• _COMPITI DA SVOLGERE_:
(A) Stabilisci se ciascuna affermazione concorda con il testo sul bullismo, rispondendo sì o no e citando alla lettera le parole decisive: (i) la parola inglese "bully" indica chi usa la propria forza contro chi è più debole; (ii) il fenomeno del bullismo è stato da sempre considerato con la massima serietà; (iii) il bullo cerca visibilità attraverso sforzi costruttivi.
(B) Prolunga il testo sul bullismo, riprendendo subito dopo la sua ultima frase.

• _TESTO CITATO_:
--- --- ---
Con il termine “bullismo” si indicano tutti quei comportamenti di violenza, di sopraffazione e di prepotenza, perpetrati soprattutto in ambito scolastico-formativo.

Il significato che noi diamo oggi al “bullismo” deriva dal linguaggio anglosassone, dove “bully” denota una persona che usa la propria forza per intimorire o danneggiare chi è più debole. In questa accezione di significato viene espressa con chiarezza la matrice relazionale del fenomeno, come rapporto chiaramente distorto fra un soggetto più forte e un soggetto più debole, verso il quale il primo esercita la propria superiorità per danneggiarlo.

I principali criteri cui la comunità scientifica ricorre oggi per definire il “bullismo” sono ascrivibili entro un rapporto di forte squilibrio fra due o più persone, l’intenzione dell’agente di danneggiare la vittima e il ripetersi nel tempo di tale relazione. Il fenomeno è stato per lungo tempo sottovalutato, ricondotto più semplicemente a espressioni naturali, tipiche nei processi evolutivi dell’infanzia e dell’adolescenza.

Nella mentalità comune purtroppo, non si riesce ancora a credere che anche gli adolescenti, o peggio i bambini, siano in grado di mettere in atto comportamenti vessatori veri e propri tendenti a soggiogare, sottomettere ed umiliare chi si ritiene essere debole e non degno di appartenere al gruppo.

Ecco perché nella fattispecie, i comportamenti vessatori nelle scuole - prima che il fenomeno acquisisse una presa di coscienza diversa- venivano per lo più presi in considerazione come liti fra coetanei e non erano considerati nel quadro di devianza del quale invece, purtroppo, fanno parte. Umiliare gli altri per sentirsi forti, è la massima di chi ha bisogno di conferme circa la propria superiorità, conferme che vengono cercate in modo distorto da adolescenti che sono ancora alla ricerca di sé e che sono bisognosi di affermazione e protagonismo.

Proprio quando in realtà si è più fragili, si sente la necessità di mettersi in mostra, di attirare l’attenzione di coloro ai cui occhi bisogna acquistare visibilità per potersi sentire importanti, ma il bullo, non ricerca visibilità grazie a sforzi costruttivi, ma tramite violenza e sottomissione, infondendo paura e vivendo nella certezza che quello sia l’unico modo per diventare un leader degno di stima.

Per effettuare una disamina profonda del problema, bisogna innanzitutto evidenziare che il bullismo è qualcosa di diverso dalla normale conflittualità fra coetanei che può verificarsi in specifici contesti relazionali; pertanto, occorre precisare che per configurare un atto vessatorio come espressione di bullismo, è necessaria la compresenza di alcune costanti: uno squilibrio nel rapporto di forza fra vessatore e vittima; l’intenzione del vessatore di arrecare danno alla persona più debole evidenziata dalla completa mancanza di compassione e empatia nei confronti della vittima; la persistenza nel tempo del comportamento vessatorio; la sensazione forte e opprimente di solitudine e paura che la vittima avverte e la mancanza di denuncia degli atti vessatori che non solo continueranno e saranno sempre più gravi, ma che resteranno anche impuniti a causa del silenzio di chi li subisce.
--- --- ---
• _ESTRATTI DEL MATERIALE_:
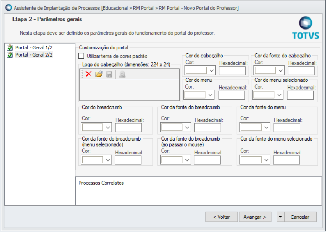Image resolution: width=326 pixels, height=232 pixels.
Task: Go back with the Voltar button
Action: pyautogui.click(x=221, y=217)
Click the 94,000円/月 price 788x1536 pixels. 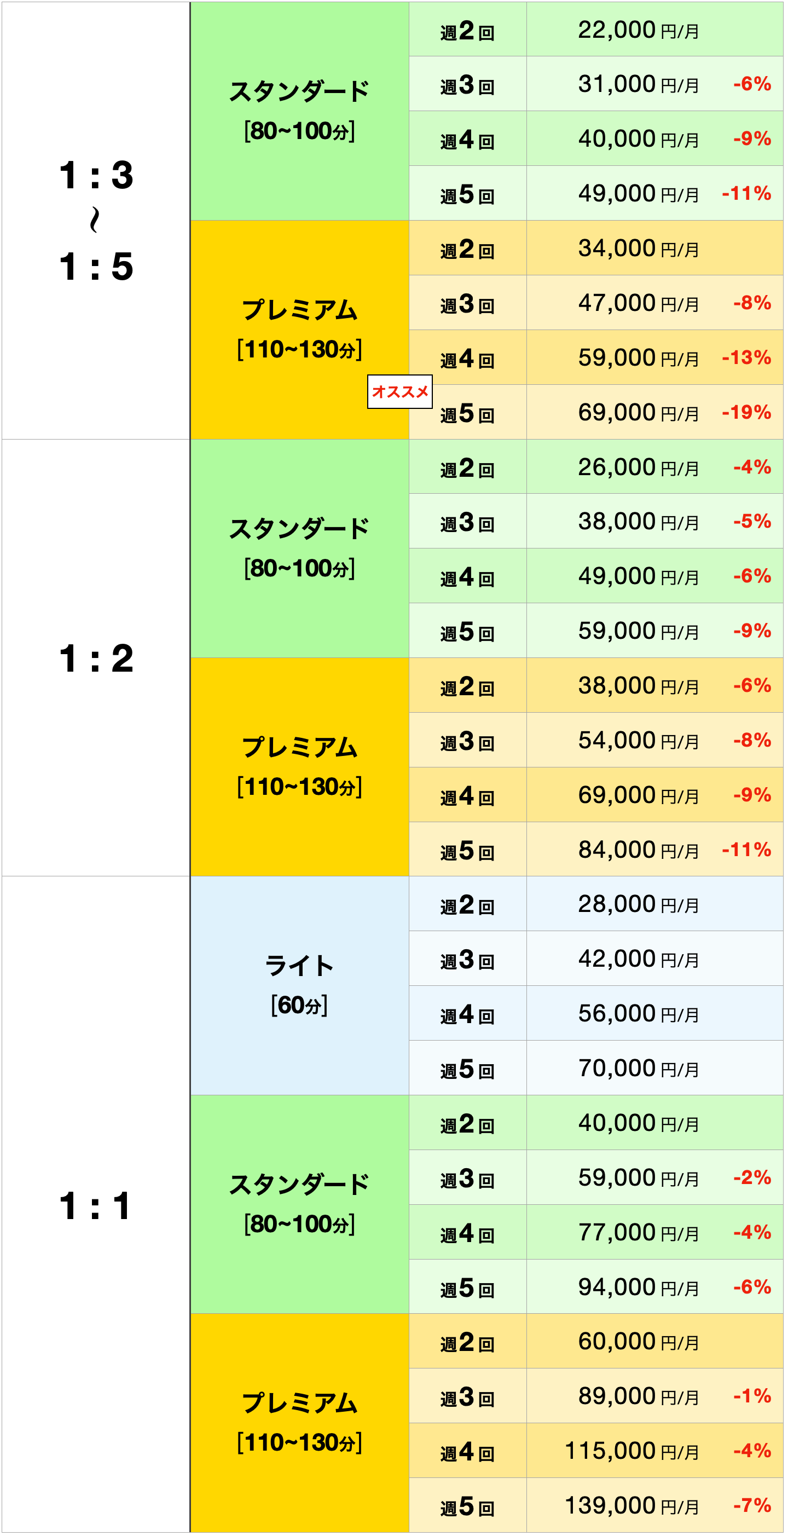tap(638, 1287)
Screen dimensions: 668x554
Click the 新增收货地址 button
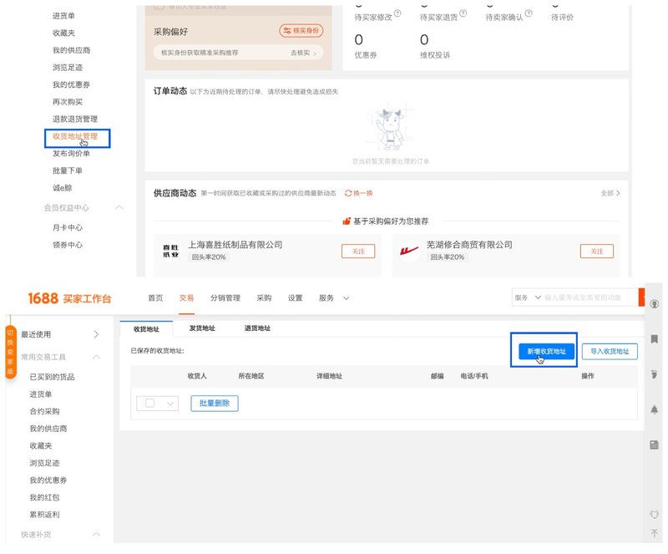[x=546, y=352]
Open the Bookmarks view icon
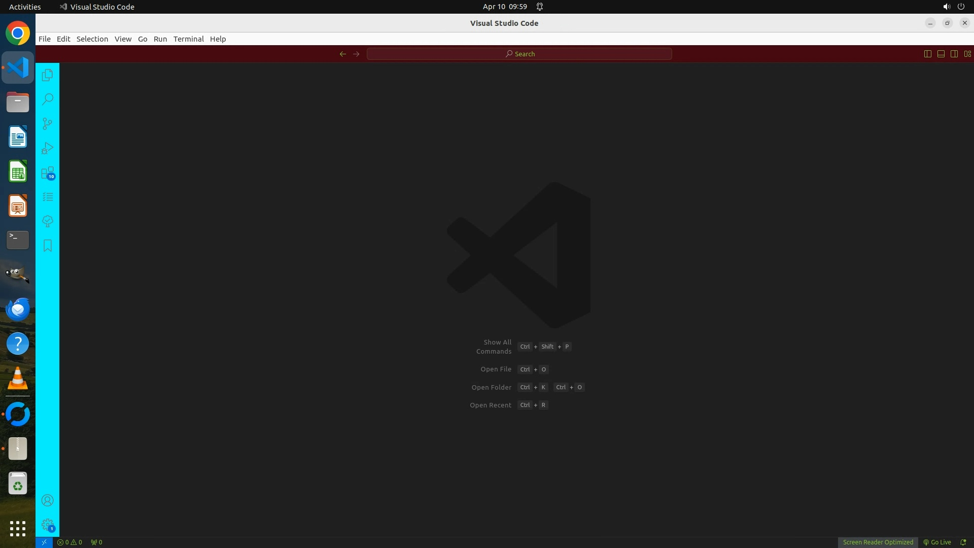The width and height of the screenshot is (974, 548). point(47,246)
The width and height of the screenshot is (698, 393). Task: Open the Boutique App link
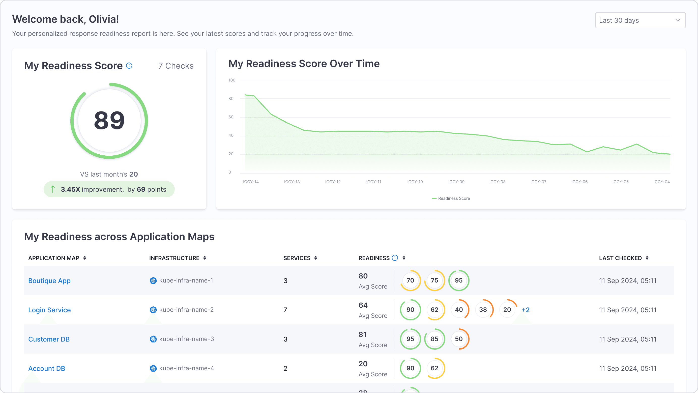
--- --- ---
• _RISPOSTE ALL'ESERCIZIO_:
(A)
(i) Sì: «“bully” denota una persona che usa la propria forza per intimorire o danneggiare chi è più debole».
(ii) No: «Il fenomeno è stato per lungo tempo sottovalutato».
(iii) No: «il bullo, non ricerca visibilità grazie a sforzi costruttivi, ma tramite violenza e sottomissione».

(B)
La principale caratteristica che connota il bullo, è senza dubbio un grande potenziale aggressivo che esercita nei confronti di chi popola il suo ambiente di vita; egli ha una modalità relazionale improntata sulla prevaricazione e sulla coercizione che denota l’assenza di quella competenza comunicativa che permette a ciascuno di noi di esprimere le proprie opinioni, le proprie emozioni e l’impegno a risolvere positivamente conflitti e problemi.

Questa qualità fondamentale facente parte di una personalità strutturata positivamente prende il nome di assertività. L’assenza di essa, farà si che il bullo consideri lecito l’utilizzo di mezzi violenti e strategie di problem solving che non escludono il raggiro e l’inganno per conseguire gli obiettivi prefissati o per trarsi in salvo da situazioni difficili; tali comportamenti, sono purtroppo rinforzati dal consenso che riscuote all’interno del gruppo e dal prestigio che man mano acquisisce agli occhi dei compagni che lo vedono come il più forte.

Il bullo è completamente privo di empatia: l’identificazione con l’altro da sé, che costituisce un forte inibitore dell’aggressività, è un concetto che non gli appartiene poiché nella sua sete di prevaricazione e oppressione, non ha per nulla considerazione dei sentimenti altrui e non assume mai il punto di vista degli altri.Egli vuole essere il leader, non importa se con la violenza, deve ottenere rispetto e deve essere temuto dai coetanei.

Quando si parla di bullismo, la forma principale e maggiormente conosciuta dai più, è quella del bullismo fisico, messo in atto principalmente nelle scuole sotto forma di azioni aggressive dirette che comprendono calci, pugni, spinte o molestie sessuali; danneggiamento di oggetti e proprietà altrui; furto con colluttazione con la vittima che viene bloccata dal bullo o da un suo compagno per impossessarsi dei suoi oggetti.

Tale forma di bullismo, è prevalente tra i maschi, spesso si manifesta nella scuola primaria e può assumere forme molto gravi e pericolose. Il bullo non è mai da solo, agisce sempre in gruppo o con un complice, non prova alcuna pietà per la vittima, ma anzi, vederla supplicare di essere lasciata in pace, costituisce per lui una carica adrenalinica maggiore che alimenta ancora di più il suo senso di superiorità e il suo ego che diversamente è frustrato.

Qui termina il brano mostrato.